- **TEXT**

Dáil debates

Thursday, 23 March 2023

Safe Staffing Levels in Hospitals: Statements

 

3:45 pm

Photo of Catherine ConnollyCatherine Connolly (Galway West, Independent) | Oireachtas source

I appreciate that the clock was stopped. Let me put this in context. Yesterday, I praised the Minister for his efforts with regard to the consultant contracts and other matters. Today, I am not inclined to praise him because I have listened to and read his speech. I know it is no longer politically correct to say that you would sell oil to a certain group of people but he certainly would sell oil to a certain group that produces oil with what he has set out here in his four pages. He has given no context whatsoever. I advise Deputy Durkan that the daily numbers of people waiting for beds on Tuesday, Wednesday and Thursday of this week have been among the highest so far this year. On Tuesday, 21 March, the number was the third highest. Of that 665 people waiting for a bed, 56 were in Galway. As Dr. Hickey of Sligo University Hospital has not only told us, but continuously tells us, more than 300 people, at the very least, die every year as a direct result of the time they spent on trolleys.

On 17 February, the INMO sanctioned a campaign of industrial action in pursuance of safe staffing levels and that process is ongoing. Staffing levels in our hospitals are not safe. On top of that, one third of nursing posts in St. James's Hospital are unfilled because nurses cannot afford to live in Dublin any more. That is only an example; this is repeated in lots of other places, particularly in Dublin and Galway. We have extraordinary waiting lists. If I may be parochial, I will refer to Galway, first in the context of safety. Back in 2021, a HIQA report told us that the situation in Galway was an accident waiting to happen. It warned the hospital of a series of breaches of law, including at its temporary emergency department. As the Minister of State well knows, we now have another emergency department, which cost €60 million. I welcome that. I was there myself, although not for me personally, but for somebody close to me, and I can only praise it. I can only praise the staff for their extraordinary fortitude - to use Deputy Durkan's word - in persisting in a situation that is unsafe and downright dangerous. The low morale of the staff is a result of the conditions they have had to work with, the failure of the HSE to retain staff, the Department of Health's policies and so on. We are never going to change this system if we persist with a narrative that this problem exists because we speak out on it. That is utterly unacceptable.

(Stored items)
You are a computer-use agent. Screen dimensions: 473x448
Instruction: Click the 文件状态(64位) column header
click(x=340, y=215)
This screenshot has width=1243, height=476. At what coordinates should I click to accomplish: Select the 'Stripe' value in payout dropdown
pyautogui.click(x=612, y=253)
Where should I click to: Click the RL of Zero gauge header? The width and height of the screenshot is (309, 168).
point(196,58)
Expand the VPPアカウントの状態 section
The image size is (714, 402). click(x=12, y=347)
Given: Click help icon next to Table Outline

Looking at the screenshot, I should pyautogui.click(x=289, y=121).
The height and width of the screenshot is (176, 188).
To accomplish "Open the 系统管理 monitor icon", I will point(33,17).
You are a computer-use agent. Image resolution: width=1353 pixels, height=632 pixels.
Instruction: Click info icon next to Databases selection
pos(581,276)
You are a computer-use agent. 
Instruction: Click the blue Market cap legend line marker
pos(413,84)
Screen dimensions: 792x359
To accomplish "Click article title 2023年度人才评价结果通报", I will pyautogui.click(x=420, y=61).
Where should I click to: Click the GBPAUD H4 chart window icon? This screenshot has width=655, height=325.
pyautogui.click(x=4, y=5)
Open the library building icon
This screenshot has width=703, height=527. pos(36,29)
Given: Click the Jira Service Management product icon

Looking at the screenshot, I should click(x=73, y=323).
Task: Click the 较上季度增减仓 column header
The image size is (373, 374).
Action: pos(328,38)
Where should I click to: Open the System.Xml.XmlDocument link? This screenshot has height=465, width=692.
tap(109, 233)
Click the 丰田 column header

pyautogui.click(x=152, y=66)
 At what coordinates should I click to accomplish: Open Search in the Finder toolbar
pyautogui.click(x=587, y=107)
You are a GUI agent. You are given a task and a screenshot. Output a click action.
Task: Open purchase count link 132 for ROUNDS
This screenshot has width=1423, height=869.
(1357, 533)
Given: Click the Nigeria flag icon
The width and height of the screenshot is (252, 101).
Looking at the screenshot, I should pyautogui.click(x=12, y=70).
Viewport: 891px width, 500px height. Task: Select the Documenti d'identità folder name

- **EXPLORE THE MATERIAL**
• A. Which organizations does the Dáil speech on hospital staffing refer to only by an acronym?
• B. Continue the Dáil speech on hospital staffing from its final sentence, "That is utterly unacceptable."
The listing has nothing to do with the Dáil speech on hospital staffing.

- **OUTPUTS BY TASK**
• A. INMO, HIQA, HSE

• B.
I will refer to the waiting list for orthopaedic treatment in Galway. It should be remembered that two theatres were closed in Galway over two or three years. The delay was inexplicable and the orthopaedic list went out of all proportion. A total of 7,092 adults and 1,438 children have been waiting on that list for more than 18 months. They are the damning statistics I could go on to cover.

The spending review carried out only recently, in 2022, gave an overview of hospital performance for the years 2017 to 2021. The emergency department waiting time performance was persistent across years. They are the types of statistics I am looking at. I then ask how this happened.

This happened, just like the housing crisis, as a direct result of Government policies and the privatisation and commodification of our health service.

In 2010, almost 13 years ago, the World Health Organization raised a red alert with regard to retention problems. It specifically asked for countries to zone in on the problems with retaining nurses and medical professionals because we were relying on workers from other countries coming here and depriving their home countries of their services as a result.

I refer to the situation in respect of medical students. According to an article in The Irish Times, almost half of all medical students, who pay on average €56,000 in college fees, move away after graduating. Irish graduates are moving away. One survey in Sligo found that of 77 medical students who graduated from UCC in 2021, 62 are working in Australia.

What is happening with our public health service? We have privatised and commodified it, while financing a private system. We have failed to learn from Covid. We have failed to have safe infection policies in Galway. I received an email about the level of Covid in Galway. I understand that Covid is endemic, but there are no single rooms in the hospital in Galway. According to the emails I am getting in relation to people suffering from Covid, infecting others with it or contracting it in the hospital, we seem to have learned very little.

There is still no timeline for the planning application relating to the accident and emergency department in Galway. It would have been quicker to go ahead with the brand new hospital in Merlin Park, which was the choice made in the context of the options appraisal. That was changed two years later in order to keep developing the hospital in Galway out of all proportion. There are many other issues.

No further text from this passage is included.